Uma das referências documentais que temos da comunidade de freiras à qual Heloísa pertencia é a absorção da sua abadia em 1129 pela Abadia de Saint-Denis e sob os auspícios do Abade Suger. Para anexar os bens de Argenteuil, o intrigante Suger não hesita em acusar as suas freiras de atos “impuros”. A comunidade, com Heloísa à frente, é obrigada a deixar a abadia, embora continue a lutar legalmente para que o que lhe pertence seja devolvido.
Abelardo vem em auxílio daquela que foi sua amante e esposa e, sobretudo, companheira intelectual. Ele oferece a Heloísa e às suas freiras o Paráclito, um oratório nos arredores de Paris, onde a comunidade se instala. Com o tempo, este mosteiro se tornará um dos locais religiosos femininos mais importantes da França.
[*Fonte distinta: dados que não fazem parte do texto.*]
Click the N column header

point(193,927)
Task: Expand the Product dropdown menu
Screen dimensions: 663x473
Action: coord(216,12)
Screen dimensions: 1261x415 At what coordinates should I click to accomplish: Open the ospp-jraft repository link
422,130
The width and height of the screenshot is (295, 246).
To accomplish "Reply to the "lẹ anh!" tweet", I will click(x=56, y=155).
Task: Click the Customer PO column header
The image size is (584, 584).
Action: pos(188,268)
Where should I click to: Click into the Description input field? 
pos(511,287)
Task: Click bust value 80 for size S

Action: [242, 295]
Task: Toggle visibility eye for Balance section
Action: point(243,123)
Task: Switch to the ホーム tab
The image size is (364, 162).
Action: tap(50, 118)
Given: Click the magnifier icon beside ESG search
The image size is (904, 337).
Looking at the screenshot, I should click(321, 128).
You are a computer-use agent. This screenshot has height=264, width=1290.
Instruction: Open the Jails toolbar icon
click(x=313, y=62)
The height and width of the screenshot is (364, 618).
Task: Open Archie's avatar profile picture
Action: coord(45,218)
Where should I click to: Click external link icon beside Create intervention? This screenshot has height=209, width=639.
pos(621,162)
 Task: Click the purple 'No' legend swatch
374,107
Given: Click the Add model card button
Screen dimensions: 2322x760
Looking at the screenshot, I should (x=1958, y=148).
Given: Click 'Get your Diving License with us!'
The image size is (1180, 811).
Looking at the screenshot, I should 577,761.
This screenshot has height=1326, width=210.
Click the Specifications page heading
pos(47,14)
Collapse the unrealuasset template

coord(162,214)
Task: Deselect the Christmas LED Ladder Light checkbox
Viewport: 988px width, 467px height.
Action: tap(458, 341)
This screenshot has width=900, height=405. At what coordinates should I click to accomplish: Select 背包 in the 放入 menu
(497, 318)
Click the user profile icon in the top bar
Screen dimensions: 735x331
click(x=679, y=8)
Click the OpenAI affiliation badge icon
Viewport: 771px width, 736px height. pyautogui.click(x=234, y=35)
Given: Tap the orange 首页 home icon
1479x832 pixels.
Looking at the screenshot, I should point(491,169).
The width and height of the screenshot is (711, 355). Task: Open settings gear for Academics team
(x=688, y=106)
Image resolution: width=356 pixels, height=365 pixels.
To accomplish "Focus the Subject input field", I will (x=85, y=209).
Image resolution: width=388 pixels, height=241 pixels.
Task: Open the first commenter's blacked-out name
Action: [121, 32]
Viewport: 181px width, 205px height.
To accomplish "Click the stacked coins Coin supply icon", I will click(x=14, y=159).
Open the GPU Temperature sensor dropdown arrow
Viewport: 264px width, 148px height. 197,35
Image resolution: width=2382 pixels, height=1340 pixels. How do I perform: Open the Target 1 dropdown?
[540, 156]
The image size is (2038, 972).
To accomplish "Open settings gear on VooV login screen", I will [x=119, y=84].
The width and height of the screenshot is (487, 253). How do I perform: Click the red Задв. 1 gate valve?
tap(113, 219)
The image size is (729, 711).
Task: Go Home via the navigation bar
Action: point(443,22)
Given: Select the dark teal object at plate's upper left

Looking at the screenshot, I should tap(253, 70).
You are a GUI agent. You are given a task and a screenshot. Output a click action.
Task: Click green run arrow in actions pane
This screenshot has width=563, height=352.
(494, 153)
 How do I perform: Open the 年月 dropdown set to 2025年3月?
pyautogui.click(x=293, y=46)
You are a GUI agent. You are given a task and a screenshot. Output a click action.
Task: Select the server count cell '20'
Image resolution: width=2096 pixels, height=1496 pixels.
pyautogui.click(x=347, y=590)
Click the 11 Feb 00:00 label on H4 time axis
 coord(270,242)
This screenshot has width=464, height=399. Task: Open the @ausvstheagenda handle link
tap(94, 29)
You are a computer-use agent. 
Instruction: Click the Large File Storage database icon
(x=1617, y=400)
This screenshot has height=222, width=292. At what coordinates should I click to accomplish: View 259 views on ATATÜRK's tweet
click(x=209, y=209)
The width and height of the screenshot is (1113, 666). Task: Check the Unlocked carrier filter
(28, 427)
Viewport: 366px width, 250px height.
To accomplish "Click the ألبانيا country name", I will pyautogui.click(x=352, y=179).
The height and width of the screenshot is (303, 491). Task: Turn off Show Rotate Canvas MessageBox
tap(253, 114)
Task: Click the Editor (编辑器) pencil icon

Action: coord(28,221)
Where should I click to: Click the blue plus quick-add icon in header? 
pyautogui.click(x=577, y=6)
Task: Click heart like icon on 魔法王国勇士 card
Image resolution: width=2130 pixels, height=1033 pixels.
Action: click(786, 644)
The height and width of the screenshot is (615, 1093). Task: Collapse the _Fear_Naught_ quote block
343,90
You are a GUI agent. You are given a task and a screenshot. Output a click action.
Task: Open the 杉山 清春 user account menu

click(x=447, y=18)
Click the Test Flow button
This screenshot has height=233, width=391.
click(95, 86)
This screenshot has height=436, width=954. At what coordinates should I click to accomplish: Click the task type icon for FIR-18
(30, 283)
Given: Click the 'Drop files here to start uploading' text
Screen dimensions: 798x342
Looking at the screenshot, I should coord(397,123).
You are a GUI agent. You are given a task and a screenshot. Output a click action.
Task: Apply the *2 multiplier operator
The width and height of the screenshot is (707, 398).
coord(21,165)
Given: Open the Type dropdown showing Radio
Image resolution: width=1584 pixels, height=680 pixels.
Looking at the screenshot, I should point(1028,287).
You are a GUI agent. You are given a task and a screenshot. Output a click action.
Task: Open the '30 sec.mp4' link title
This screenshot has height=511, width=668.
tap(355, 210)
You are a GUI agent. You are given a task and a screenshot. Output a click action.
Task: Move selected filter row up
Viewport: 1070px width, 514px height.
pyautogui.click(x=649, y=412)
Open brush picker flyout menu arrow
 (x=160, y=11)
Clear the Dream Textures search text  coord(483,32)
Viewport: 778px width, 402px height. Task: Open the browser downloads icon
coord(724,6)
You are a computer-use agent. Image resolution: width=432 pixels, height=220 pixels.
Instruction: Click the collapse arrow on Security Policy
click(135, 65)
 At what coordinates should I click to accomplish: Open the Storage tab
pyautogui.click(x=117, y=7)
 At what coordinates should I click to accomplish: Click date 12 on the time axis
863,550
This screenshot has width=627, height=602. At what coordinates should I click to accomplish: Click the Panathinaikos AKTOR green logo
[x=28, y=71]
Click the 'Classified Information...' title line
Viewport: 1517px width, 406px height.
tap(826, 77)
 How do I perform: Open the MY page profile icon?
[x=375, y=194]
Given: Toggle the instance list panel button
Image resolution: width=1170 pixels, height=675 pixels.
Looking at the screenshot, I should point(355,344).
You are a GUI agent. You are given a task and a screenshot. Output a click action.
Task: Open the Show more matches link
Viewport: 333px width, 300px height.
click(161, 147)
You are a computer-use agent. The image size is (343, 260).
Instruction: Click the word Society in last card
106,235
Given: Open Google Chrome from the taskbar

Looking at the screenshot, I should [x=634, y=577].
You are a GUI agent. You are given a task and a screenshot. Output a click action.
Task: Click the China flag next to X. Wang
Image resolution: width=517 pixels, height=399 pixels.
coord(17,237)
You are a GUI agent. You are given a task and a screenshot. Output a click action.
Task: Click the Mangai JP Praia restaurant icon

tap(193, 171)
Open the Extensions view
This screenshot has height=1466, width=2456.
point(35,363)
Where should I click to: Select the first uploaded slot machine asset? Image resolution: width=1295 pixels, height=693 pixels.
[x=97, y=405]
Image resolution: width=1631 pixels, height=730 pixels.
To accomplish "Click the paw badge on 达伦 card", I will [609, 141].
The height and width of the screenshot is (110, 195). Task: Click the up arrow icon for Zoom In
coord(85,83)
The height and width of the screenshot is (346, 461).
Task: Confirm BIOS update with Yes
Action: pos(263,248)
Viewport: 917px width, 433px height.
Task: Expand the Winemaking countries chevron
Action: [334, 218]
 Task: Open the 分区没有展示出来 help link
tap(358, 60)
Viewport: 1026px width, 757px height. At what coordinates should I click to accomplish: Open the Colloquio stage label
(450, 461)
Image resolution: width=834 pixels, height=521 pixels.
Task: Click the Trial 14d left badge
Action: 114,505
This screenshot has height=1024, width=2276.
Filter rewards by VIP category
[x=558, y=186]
Heloísa torna-se abadessa do Paráclito e dedica-se nos últimos anos ao estudo, à oração e à composição de belas peças musicais.entre os quais está uma oração funeral de seu querido Abelardo, falecido em 1142 e sepultado no Paráclito. Heloísa o segue permanentemente duas décadas depois e é enterrada ao lado de seu amante. Atualmente, os dois amantes descansam no cemitério Père-Lachaise, em Paris, e são visitados diariamente por quem relembra a sua trágica história. O que talvez não seja tão lembrado é que Heloísa foi elogiada por numerosos homens eruditos de sua época e foi, sem dúvida, uma das mulheres intelectuais mais brilhantes da Idade Média.